My task is to figure out the position of these SNPs within a newer version of the assembly, and compare SNPs called using the old assembly to SNPs called using the newer assembly.
I realise this is unlikely to capture everything, but what I’ve done so far is BLAST the SNPs using their flanking sequences (500bp either side of the variant = 1001 bp query) against a custom database using the following options:
blastn -db ${db_folder}/Db -query $blast_input -outfmt 6 -perc_identity 95 -num_threads 4 -out ${blast_input}.out
After filtering out the short read matches I’m fairly happy with the output (i.e.
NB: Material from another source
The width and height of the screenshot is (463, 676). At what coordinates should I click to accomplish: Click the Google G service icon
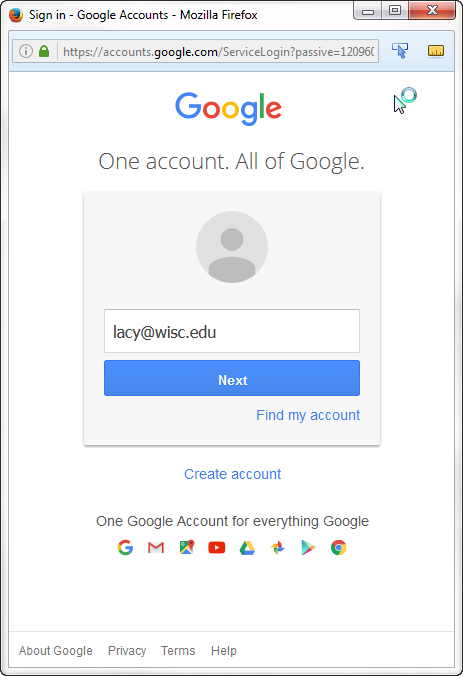tap(125, 548)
I don’t have thousands of hits per query), but placing the SNPs within the new assembly with any degree of accuracy has me stumped.
Example output:
query1 chrom6 98.312 948 4 10 1 939 404 1348 0.0 1652
The length of qstart/qend doesn’t align with sstart/send, due to the mismatches and gap openings.
Is there any way of deducing from this information alone where I can expect the SNP to be in the subject assembly?
Alternatively, is there a way of forcing BLAST to only compare the entire sequence length, but allow some mismatches?
For instance, I tried using the -word_size option with -perc_identity set to 95, however it only returned 100% hits.
I used vmatch on a much smaller dataset and found the output of that programme easier to interpret, as it compared the query and subject lengths on a like-for-like basis, but with mismatches allowed, however it’s very slow compared to BLAST.
I realise I could also search the SNPs called using the newer assembly for the regions given in the BLAST output, however that often returns several candidate SNPs and I'd like to narrow the search as much as possible.
Any advice would be much appreciated!
Is this a common genome, such as human/mouse for which liftOver chain files exist? https://software.broadinstitute.org/gatk/documentation/tooldocs/4.0.0.0/picard_vcf_LiftoverVcf.php
bwa-sw is another tried and tested option for a SNP remapping approach. Warning - remapping SNVs and their flanks is a lossy procedure.
I have I believe read a couple of papers suggesting only a complete remapping of reads will lead to the desired result. Is there some reason you can't do this ? SNVs from the biased old reference sequence which were not found back then cannot obviously be remapped.
Oh dear, this sounds a bit beyond my experience for the time frame I have (days). Can you give me any pointers on where to start?
Unfortunately not, and the newer version isn't publicly available yet.